La ville d’Ulm, chef-lieu du cercle du Danube, est une forteresse de la Confédération germanique. Elle et bâtie sur la rive gauche et Neu-Ulm sur la rive droite.

En 1870, 10 000 soldats français entrent dans la ville……………….. prisonniers et 2 000 arrivent à Neu-Ulm.

UlmGrande

Ils sont internés dans les forts et les casemates mais leur nombre augmentant, on les place dans des baraques en bois construites pour l’occasion. Le pire est constitué des casemates, sur un ou deux niveaux sous terre, quasi sans lumière, qui vont provoquer de nombreuses maladies des yeux.

Les premiers prisonniers arrivent après la bataille de Wissembourg, vers le 10 août. Puis, en septembre, après le désastre de Sedan, 5 000 prisonniers arrivent et ainsi de suite jusqu’à la fin de la guerre.

Les conditions du voyage sont effroyables. Des marches forcées, sans nourriture, sans eau, sans repos et des nuits à la belle étoile, sans protection, dans des terrains humides ou marécageux. Et l’hiver est terrible cette année-là. Ceux qui ne peuvent suivre sont fusillés sur place.

Blessés, épuisés, les prisonniers vont être la proie du typhus, de la variole et de la dysenterie.

Un article de presse dans la gazette de Cologne sur l’arrivée des prisonniers est sans concession pour l’armée prussienne (http://gallica.bnf.fr/ark:/12148/bpt6k203969g  p42/44).

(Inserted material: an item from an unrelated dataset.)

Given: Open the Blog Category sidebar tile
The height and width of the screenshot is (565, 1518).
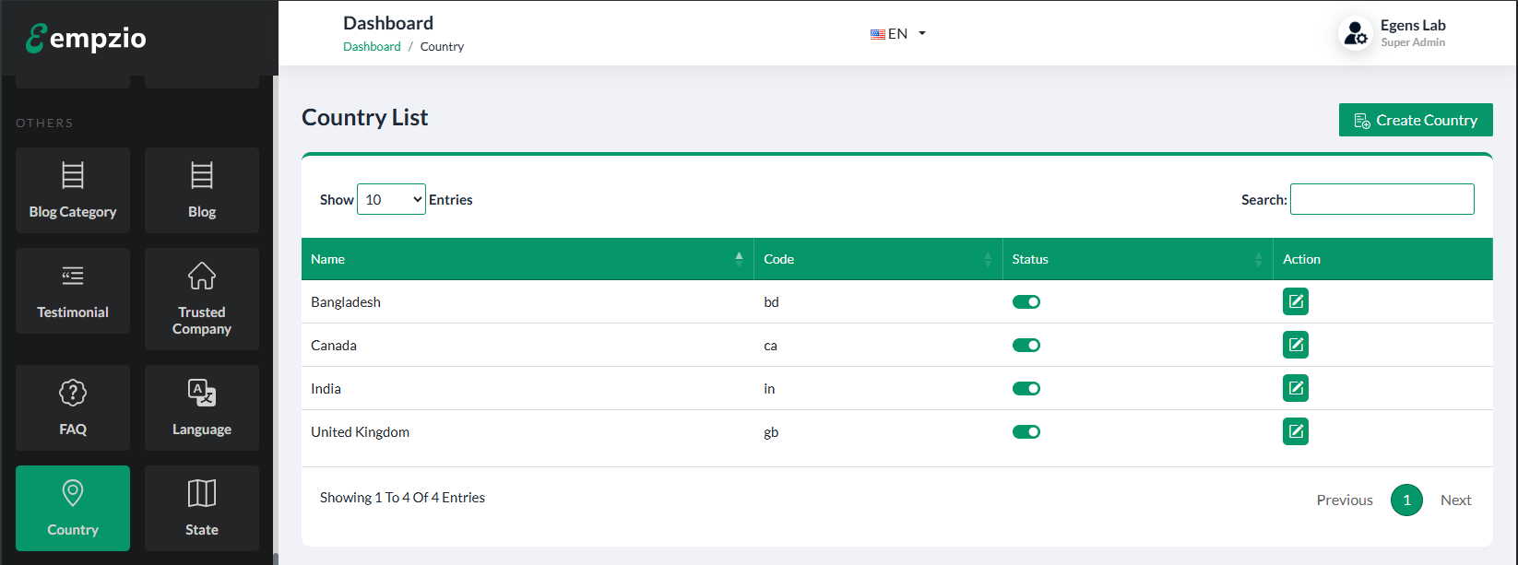Looking at the screenshot, I should tap(73, 190).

Plusieurs Loir-et-chériens sont décédés à Ulm, dont les trois qui suivent.

Jean Germain Massault, né à Romorantin le 28 mai 1848, vigneron à Lanthenay, mesure 1.66 m, a les cheveux châtains et les yeux gris ainsi qu’une cicatrice sur le front.

Il part soldat au 2e régiment d’infanterie de marine, 3e bataillon, 6e compagnie le 8 janvier 1870.

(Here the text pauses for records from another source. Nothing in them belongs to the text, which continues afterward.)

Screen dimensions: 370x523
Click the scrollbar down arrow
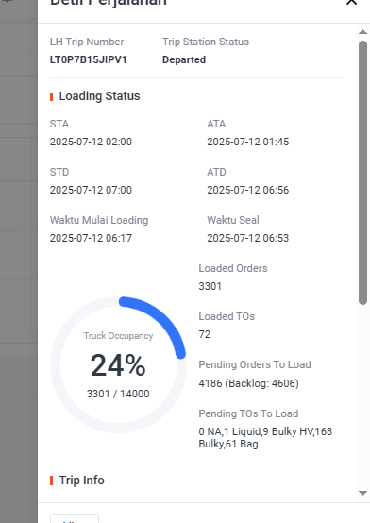[x=362, y=493]
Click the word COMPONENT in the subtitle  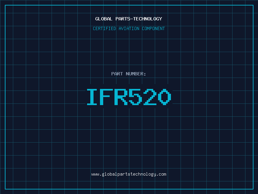[x=154, y=28]
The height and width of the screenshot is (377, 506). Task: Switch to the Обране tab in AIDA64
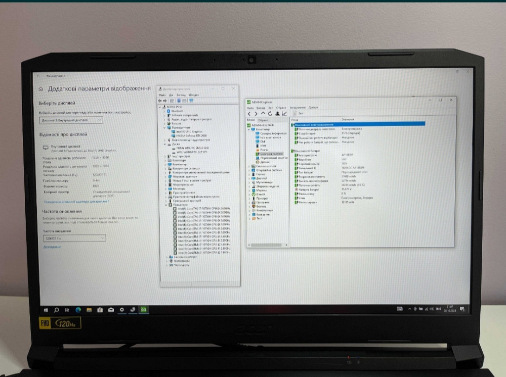tap(262, 120)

Fait prisonnier, il décède à l’hôpital royal Wurtemberg des suites du typhus, le 2 novembre 1870 à minuit et est enterré le lendemain, à quatre heures de l’après-midi, dans le cimetière d’Ulm.

La liste de ses effets personnels est jointe à l’avis de décès adressé à la mairie de Romorantin. On y trouve un manteau, une veste, un pantalon, une paire de bretelles, un képi, un sac à pain, une cravate, une paire de souliers, un havresac.

Jacques Pierre Buisson, né à Saint Cyr du Gault le 29 avril 1849, laboureur à Onzain, mesure 1.65 m, a les cheveux bruns, les yeux gris. Il part soldat le 10 août 1870 pour le 50e régiment de ligne.

Fait prisonnier, il décède le 28 novembre 1870 à Ulm, du typhus. Aucun acte de décès n’est dressé en France.

Auguste Constant Ranvoisé, né à Savigny sur Braye le 19 décembre 1848, domestique à Savigny, mesure 1.62 m, a les cheveux châtains et les yeux bruns. Il part soldat le 8 janvier 1870 pour le 2e régiment d’infanterie de marine.

Fait prisonnier, il décède le 11 décembre 1870 à onze heures du matin, à l’hôpital royal Wurtemberg de la forteresse d’Ulm, du typhus. Il est enterré au cimetière d’Ulm le 13 décembre à deux heures de l’après-midi.